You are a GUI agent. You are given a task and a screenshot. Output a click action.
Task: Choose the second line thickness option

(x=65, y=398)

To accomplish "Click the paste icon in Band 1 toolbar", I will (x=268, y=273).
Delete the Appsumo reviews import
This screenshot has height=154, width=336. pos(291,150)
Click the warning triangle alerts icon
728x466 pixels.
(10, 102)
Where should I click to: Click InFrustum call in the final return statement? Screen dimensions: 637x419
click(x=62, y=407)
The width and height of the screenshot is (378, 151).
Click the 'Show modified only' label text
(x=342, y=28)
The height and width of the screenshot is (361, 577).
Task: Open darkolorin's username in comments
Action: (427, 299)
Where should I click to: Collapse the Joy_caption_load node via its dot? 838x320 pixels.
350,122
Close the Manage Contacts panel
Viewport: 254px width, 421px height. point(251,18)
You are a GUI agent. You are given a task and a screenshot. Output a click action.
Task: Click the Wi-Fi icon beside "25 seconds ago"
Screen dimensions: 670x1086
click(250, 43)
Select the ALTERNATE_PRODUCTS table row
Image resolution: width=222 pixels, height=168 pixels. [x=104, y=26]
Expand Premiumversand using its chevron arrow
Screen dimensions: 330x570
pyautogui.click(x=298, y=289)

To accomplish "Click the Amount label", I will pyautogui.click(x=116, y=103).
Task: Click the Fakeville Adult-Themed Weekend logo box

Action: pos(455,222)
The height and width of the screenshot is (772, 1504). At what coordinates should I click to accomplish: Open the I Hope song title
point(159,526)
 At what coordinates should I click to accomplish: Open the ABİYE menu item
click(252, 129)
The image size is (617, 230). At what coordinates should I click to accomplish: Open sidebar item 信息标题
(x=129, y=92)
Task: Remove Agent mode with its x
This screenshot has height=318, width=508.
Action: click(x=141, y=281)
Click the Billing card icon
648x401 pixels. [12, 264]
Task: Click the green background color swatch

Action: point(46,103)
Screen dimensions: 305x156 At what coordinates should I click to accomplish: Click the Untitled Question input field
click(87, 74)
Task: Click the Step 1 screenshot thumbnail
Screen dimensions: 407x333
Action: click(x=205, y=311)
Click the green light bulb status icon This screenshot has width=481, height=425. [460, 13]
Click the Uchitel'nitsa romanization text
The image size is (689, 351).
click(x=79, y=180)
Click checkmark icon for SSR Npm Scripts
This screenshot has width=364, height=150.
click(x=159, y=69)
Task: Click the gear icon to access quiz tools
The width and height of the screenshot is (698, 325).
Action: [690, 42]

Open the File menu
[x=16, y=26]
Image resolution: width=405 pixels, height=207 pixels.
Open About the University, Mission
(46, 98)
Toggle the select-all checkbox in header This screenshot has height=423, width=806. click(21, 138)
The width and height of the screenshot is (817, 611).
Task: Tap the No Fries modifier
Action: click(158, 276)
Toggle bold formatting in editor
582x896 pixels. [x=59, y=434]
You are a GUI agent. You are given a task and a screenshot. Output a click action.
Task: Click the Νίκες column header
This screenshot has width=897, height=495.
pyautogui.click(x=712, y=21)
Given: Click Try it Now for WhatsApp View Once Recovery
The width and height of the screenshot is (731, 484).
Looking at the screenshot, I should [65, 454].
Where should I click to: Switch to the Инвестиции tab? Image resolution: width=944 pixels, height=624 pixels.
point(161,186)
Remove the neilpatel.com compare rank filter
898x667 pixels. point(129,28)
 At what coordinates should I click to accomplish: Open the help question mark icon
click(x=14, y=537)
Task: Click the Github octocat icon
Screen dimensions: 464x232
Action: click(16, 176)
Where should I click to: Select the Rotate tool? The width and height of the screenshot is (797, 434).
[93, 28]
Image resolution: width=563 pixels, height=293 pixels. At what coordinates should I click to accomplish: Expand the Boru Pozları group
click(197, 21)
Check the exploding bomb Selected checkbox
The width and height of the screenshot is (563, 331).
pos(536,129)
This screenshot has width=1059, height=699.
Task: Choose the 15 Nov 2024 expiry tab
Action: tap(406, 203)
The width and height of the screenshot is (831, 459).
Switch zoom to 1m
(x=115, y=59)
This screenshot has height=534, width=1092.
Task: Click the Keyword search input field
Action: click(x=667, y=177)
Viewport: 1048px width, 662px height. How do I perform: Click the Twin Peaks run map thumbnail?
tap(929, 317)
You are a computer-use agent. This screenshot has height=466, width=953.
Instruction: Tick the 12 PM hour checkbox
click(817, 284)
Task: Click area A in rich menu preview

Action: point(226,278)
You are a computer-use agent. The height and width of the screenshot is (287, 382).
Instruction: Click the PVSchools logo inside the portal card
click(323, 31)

◆ Problem to work on
Retype, in the same exact form, the lines of the material above from the line holding "Instruction: Tick the 12 PM hour checkbox" through the line holding "You are a computer-use agent. The".

◆ Exercise solution
Instruction: Tick the 12 PM hour checkbox
click(817, 284)
Task: Click area A in rich menu preview

Action: point(226,278)
You are a computer-use agent. The height and width of the screenshot is (287, 382).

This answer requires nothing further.